**EXTRAIT CHOISI**
▬▬▬
Un CBD 100% local ? Un petit producteur face aux géants européens et au flou législatif français

A Romain, dans la Marne, Pierre Harlaut a lancé en février sa culture de chanvre, pour en commercialiser les fleurs. En infusion, à fumer ou transformées, elles détendent sans droguer, grâce à une molécule appelée "CBD". Pour se développer, le petit producteur devra toutefois affronter la redoutable concurrence italienne et espagnole ainsi que le flou législatif français.

Son histoire est celle de multiples aventures entrepreneuriales, d'un nez à l'affût des idées encore trop neuves pour être prises au sérieux, et des géants qu'il a voulu abattre méthodiquement à la fronde, comme David face à Goliath. 

Pierre Harlaut aime se décrire comme un des Gaulois qui peuplent ce village d'irréductibles qu'est devenu Romain, dans la Marne. Et pour rester fidèle à cette réputation de "mec un peu fou", comme il le dit, il s'est lancé dans la culture de chanvre en février.


"C'est la rencontre de deux choses, explique-t-il. En tant que pépiniériste de métier, ma trame est vraiment de décarboner la planète. Or, le chanvre a la faculté de stocker énormément de carbone. Je me suis aussi lancé là-dedans pour me diversifier".

Détendre sans droguer

Se lancer dans la culture du chanvre n'a, a priori, rien d'exceptionnel, puisque la Champagne-Ardenne est l'ex-région française où on en produit le plus et c'est même ici que l'on trouve le plus grand site de transformation en Europe, à Saint-Lyé, dans l'Aube.
▬▬▬
**TÂCHES DEMANDÉES**
- a) D'après l'article sur le producteur de chanvre de Romain, en quel mois Pierre Harlaut a-t-il lancé sa culture ?
- b) Résumez en deux phrases l'article sur le producteur de chanvre de Romain.
- c) Rédigez la suite de l'article sur le producteur de chanvre de Romain.

**INFORMATIONS**
▬▬▬
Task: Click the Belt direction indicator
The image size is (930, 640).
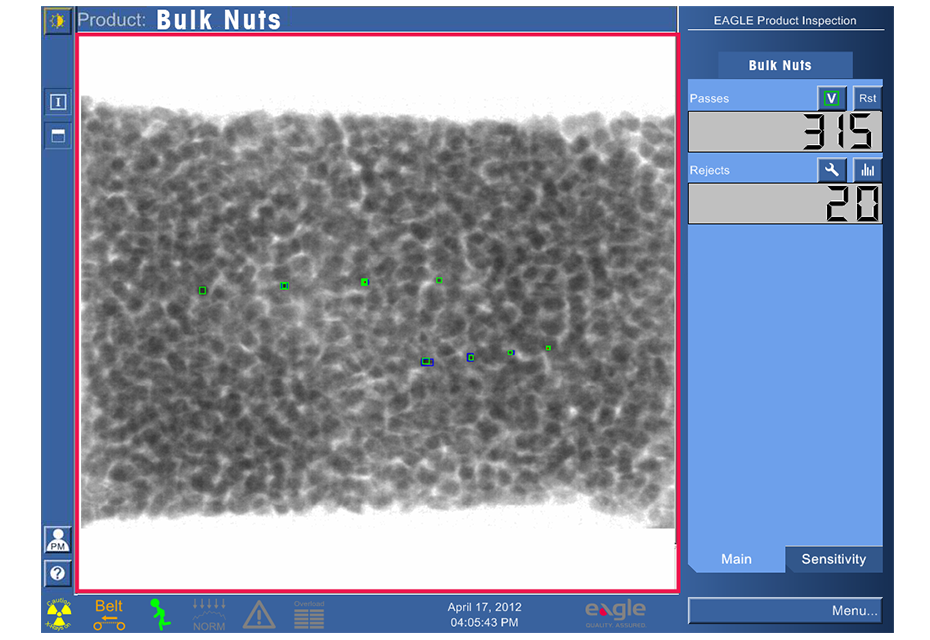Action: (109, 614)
▬▬▬
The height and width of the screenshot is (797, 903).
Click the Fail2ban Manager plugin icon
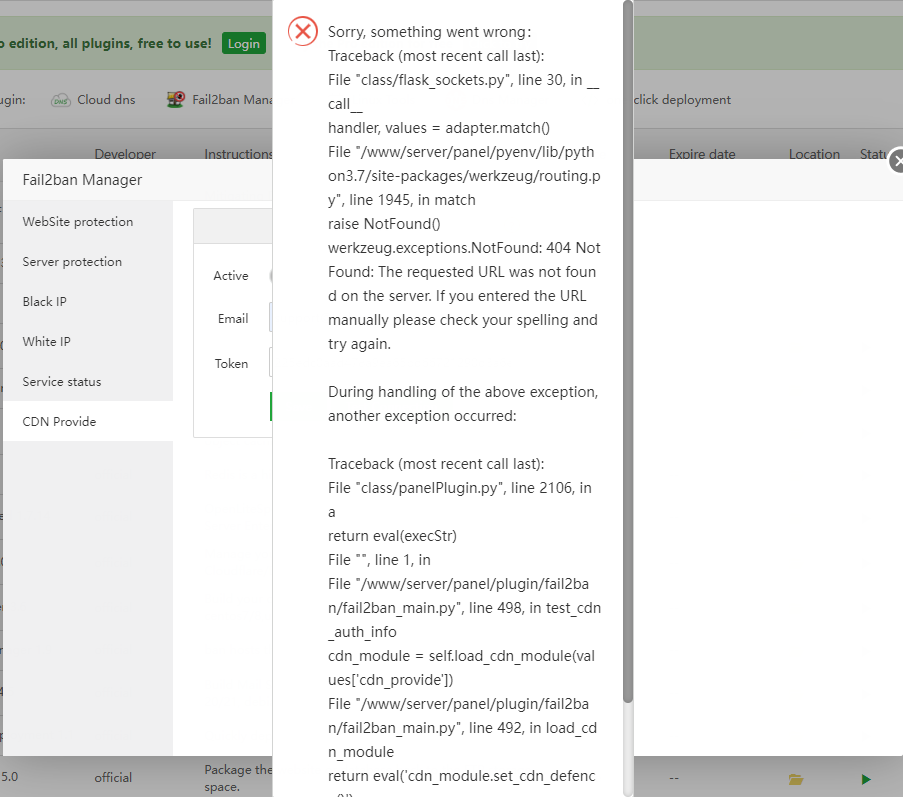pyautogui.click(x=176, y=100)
▬▬▬
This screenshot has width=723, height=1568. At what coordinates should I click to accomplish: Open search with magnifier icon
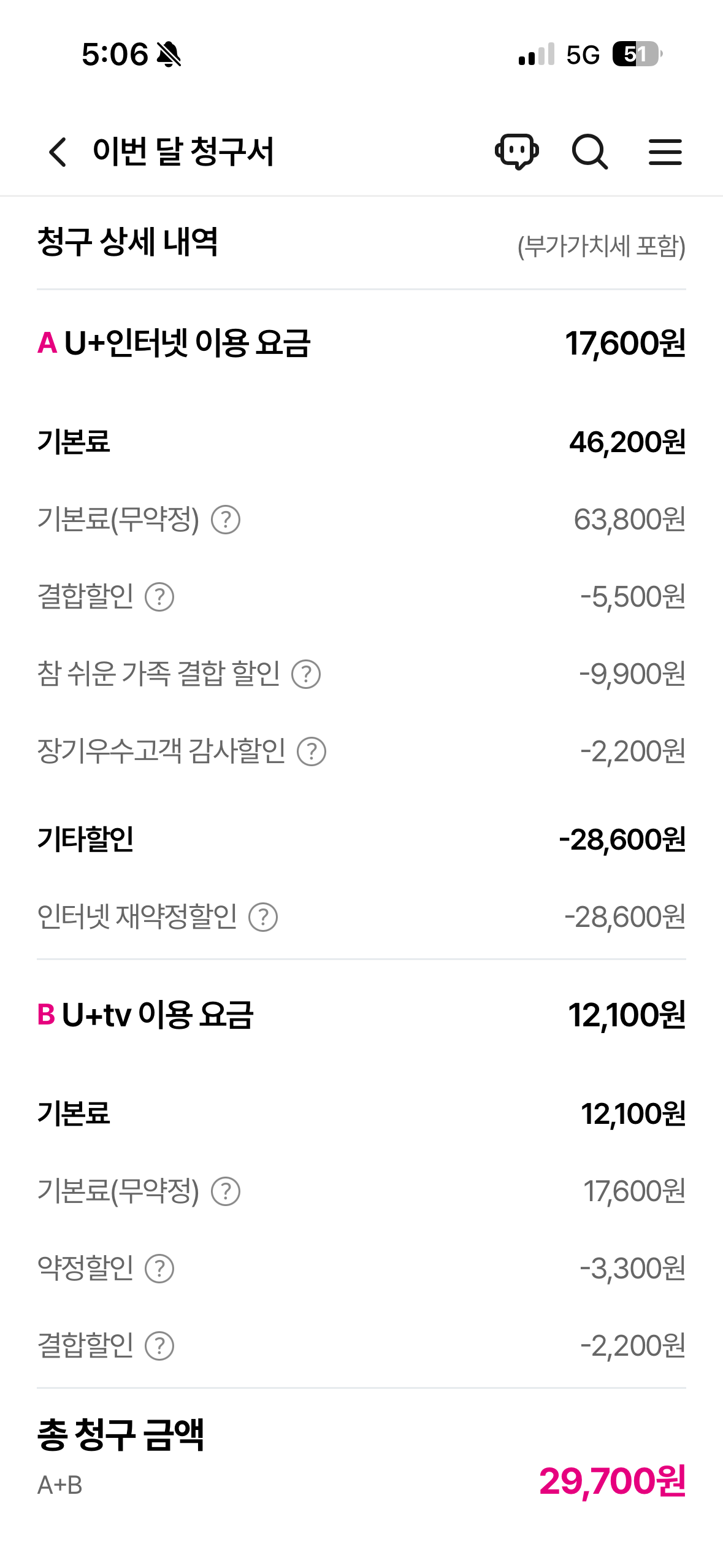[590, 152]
▬▬▬
**RÉPONSES ATTENDUES**
- a) En février.

- b) À Romain, dans la Marne, le pépiniériste Pierre Harlaut a lancé en février une culture de chanvre pour en commercialiser les fleurs, qui détendent sans droguer grâce au CBD. Il y voit un moyen de stocker du carbone et de se diversifier, mais il devra affronter la concurrence italienne et espagnole ainsi que le flou législatif français.

- c)
Toutefois, Pierre Harlaut n'a pas prévu de fabriquer du papier, de tisser des vêtements ou d'isoler des maisons, comme la plupart des producteurs champardennais. Non, Pierre, lui, veut commercialiser les fleurs du chanvre, à fumer ou à infuser.

C'est du chanvre bien-être, il va permettre de supprimer les douleurs, d'aller mieux quand on a certaines maladies et de se détendre, sans effets psychoactifs.

Pierre Harlaut, producteur de chanvre

Des effets rendus possibles par une molécule : le cannabidiol (CBD), une substance légale en Europe et qui ne produit aucun effet d'euphorie.

Jusqu'ici, tout va bien. Sauf que Pierre Harlaut a face à lui un adversaire de taille : la terrible et parfois nébuleuse loi française.

Faut-il interdire le CBD ?

Le problème du chanvre, c'est sa ressemblance avec son cousin, le cannabis, même s'il ne contient presque pas de substance psychoactive (moins de 0,3%).

Un œil non-expert pourrait toutefois les confondre, avec leurs feuilles et leur odeur similaires.


Alors le gouvernement a tout bonnement interdit la vente des fleurs de chanvre en décembre. L'arrêté ministériel a finalement été suspendu par le Conseil d'Etat en début d'année, sous la pression de l'Association Française des Producteurs de Cannabinoïdes (AFPC), dont fait partie Pierre Harlaut.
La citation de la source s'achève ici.